Senior Site Reliability Engineer, Tenant Services: Geo

Remote, India
Remote
SRE
Posted 09 May 2026
Job Description

Role Overview

As an SRE on the Tenant Services, Geo team, you'll keep GitLab's production systems running smoothly with a focus on Geo — GitLab's data replication and disaster recovery feature.

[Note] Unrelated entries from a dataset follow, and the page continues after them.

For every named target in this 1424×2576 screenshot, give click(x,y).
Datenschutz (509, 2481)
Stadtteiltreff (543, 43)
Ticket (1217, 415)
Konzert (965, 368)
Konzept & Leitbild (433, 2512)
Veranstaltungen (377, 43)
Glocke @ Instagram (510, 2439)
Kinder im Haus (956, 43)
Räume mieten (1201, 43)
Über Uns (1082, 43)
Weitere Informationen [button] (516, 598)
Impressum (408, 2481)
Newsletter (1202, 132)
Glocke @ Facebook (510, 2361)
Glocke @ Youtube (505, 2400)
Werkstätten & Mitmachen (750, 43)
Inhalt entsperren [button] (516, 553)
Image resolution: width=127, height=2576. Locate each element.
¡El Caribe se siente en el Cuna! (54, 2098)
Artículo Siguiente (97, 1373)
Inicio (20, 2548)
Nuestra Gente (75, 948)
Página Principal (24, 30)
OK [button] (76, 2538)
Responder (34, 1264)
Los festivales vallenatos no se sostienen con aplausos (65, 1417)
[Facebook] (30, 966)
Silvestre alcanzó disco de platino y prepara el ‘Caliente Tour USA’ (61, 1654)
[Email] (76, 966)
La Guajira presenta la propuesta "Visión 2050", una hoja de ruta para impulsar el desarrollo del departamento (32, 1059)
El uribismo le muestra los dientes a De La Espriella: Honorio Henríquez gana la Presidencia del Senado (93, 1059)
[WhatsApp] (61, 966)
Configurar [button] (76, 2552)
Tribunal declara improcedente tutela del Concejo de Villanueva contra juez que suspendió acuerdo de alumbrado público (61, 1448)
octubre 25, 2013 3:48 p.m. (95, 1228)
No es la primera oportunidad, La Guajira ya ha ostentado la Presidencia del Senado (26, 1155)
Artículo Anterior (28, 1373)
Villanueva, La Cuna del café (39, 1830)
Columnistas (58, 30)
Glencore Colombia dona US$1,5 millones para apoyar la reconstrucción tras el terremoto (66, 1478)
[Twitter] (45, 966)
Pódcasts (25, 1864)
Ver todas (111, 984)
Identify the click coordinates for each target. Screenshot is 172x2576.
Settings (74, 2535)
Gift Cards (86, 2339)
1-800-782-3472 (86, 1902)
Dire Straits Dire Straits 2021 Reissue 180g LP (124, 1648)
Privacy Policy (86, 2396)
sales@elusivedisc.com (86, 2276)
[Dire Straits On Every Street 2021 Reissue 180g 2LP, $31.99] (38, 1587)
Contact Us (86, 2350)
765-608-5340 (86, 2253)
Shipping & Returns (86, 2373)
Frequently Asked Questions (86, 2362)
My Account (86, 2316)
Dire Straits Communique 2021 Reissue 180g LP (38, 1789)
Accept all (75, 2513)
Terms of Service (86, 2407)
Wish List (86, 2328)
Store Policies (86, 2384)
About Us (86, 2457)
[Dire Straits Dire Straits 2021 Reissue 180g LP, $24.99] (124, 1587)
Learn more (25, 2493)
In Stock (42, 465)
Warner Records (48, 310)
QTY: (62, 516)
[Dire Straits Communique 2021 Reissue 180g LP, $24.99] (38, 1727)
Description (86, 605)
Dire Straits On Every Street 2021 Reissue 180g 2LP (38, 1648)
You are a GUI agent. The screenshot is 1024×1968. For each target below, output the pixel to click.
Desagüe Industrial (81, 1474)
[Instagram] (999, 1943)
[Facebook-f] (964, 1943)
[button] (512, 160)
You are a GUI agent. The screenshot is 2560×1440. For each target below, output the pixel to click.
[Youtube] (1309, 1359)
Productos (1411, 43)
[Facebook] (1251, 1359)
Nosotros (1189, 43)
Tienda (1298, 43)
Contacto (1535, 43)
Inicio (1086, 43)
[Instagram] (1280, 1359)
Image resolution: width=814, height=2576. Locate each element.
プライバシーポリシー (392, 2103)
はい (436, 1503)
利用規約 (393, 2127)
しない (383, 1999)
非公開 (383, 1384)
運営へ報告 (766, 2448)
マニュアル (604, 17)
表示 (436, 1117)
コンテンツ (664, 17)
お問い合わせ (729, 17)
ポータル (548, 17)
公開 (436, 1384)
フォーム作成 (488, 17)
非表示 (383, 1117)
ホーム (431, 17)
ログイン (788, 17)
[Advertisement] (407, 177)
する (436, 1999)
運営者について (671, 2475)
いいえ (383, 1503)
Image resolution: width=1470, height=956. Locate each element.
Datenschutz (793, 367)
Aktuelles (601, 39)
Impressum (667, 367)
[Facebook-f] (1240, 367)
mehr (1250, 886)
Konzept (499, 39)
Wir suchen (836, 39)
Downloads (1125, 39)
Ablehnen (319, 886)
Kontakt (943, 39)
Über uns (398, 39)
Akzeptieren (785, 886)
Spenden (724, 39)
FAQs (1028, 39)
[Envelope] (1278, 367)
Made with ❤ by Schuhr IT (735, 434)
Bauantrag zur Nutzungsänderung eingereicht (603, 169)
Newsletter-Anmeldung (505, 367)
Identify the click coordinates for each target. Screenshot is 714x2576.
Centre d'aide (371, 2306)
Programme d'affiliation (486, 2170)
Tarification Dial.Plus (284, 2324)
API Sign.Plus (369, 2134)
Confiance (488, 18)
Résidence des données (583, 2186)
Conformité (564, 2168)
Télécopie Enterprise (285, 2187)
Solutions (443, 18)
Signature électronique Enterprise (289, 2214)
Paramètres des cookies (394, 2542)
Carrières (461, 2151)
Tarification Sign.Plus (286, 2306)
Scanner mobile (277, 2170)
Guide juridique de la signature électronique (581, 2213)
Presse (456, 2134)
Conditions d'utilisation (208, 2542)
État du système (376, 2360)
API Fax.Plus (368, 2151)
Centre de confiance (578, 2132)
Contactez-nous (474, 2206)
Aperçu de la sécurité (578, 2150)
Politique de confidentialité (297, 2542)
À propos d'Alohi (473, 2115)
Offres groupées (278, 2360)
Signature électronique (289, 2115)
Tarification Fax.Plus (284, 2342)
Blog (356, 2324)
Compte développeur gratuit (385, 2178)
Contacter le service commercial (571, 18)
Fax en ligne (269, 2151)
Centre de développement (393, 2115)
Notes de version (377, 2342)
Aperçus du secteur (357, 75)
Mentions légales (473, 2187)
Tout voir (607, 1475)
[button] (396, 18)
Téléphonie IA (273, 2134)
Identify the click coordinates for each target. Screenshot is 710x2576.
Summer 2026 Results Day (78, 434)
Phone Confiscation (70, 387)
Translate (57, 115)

You'll execute Dedicated customer migrations end-to-end, improve tooling and automation, and work closely with the core Geo team, Dedicated migrations, and Support to make cutovers faster, safer, and more predictable.

Responsibilities

  • Execute Dedicated Geo migrations and cutovers end-to-end — planning, pre-cutover validation, execution, and post-cutover verification
  • Participate in shift and weekend coverage rotation for Dedicated cutovers across EMEA and US hours
  • Join the SaaS SRE on-call rotation to respond to incidents impacting GitLab.com availability
  • Handle environment preparation, data hygiene checks, replication, and Geo-related escalations from Support
  • Design, build, and maintain automation, tooling, and runbooks to make migrations repeatable and reliable
  • Run infrastructure using Ansible, Chef, Terraform, GitLab CI/CD, and Kubernetes
  • Build and maintain monitoring, alerting, and dashboards to detect issues early and track migration SLOs
  • Contribute to incident reviews, root cause analyses, and readiness reviews
  • Document all actions — runbooks, architecture decisions, and post-incident reviews
  • Proactively identify and reduce toil by automating repetitive operational work

Requirements

  • Experience operating highly-available distributed systems at scale in a SaaS environment
  • Hands-on experience with GCP or AWS — networking, storage, and managed services
  • Experience with Kubernetes and its ecosystem (Helm), including deploying and troubleshooting workloads
  • Experience with IaC and configuration management tools — Terraform, Ansible, or Chef
  • Strong programming skills in Go or Ruby, and scripting proficiency in Shell or Python
  • Experience with observability systems — Prometheus, Grafana, logging stacks
  • Practical exposure to data replication, backup/restore, or migration scenarios
  • Comfortable with on-call rotations and driving follow-through on corrective actions
  • Ability to engage directly with enterprise customers during migrations and incidents
  • Strong written and verbal communication skills with a bias toward async documentation

Good to Have

  • Experience with disaster recovery technologies
  • Experience with compliance-sensitive environments — SOC2, ISO
  • Prior work on large-scale data migrations or cutovers
  • Hands-on experience with PostgreSQL or AWS RDS replication and cutover workflows
  • Familiarity with multi-tenant architectures or GitLab itself

Benefits

  • Flexible Paid Time Off
  • Equity Compensation and Employee Stock Purchase Plan
  • Growth and Development Fund
  • Parental Leave
  • Home Office Support
Tech Stack Required
Ansible
Chef
Terraform
GitLab CI/CD
Kubernetes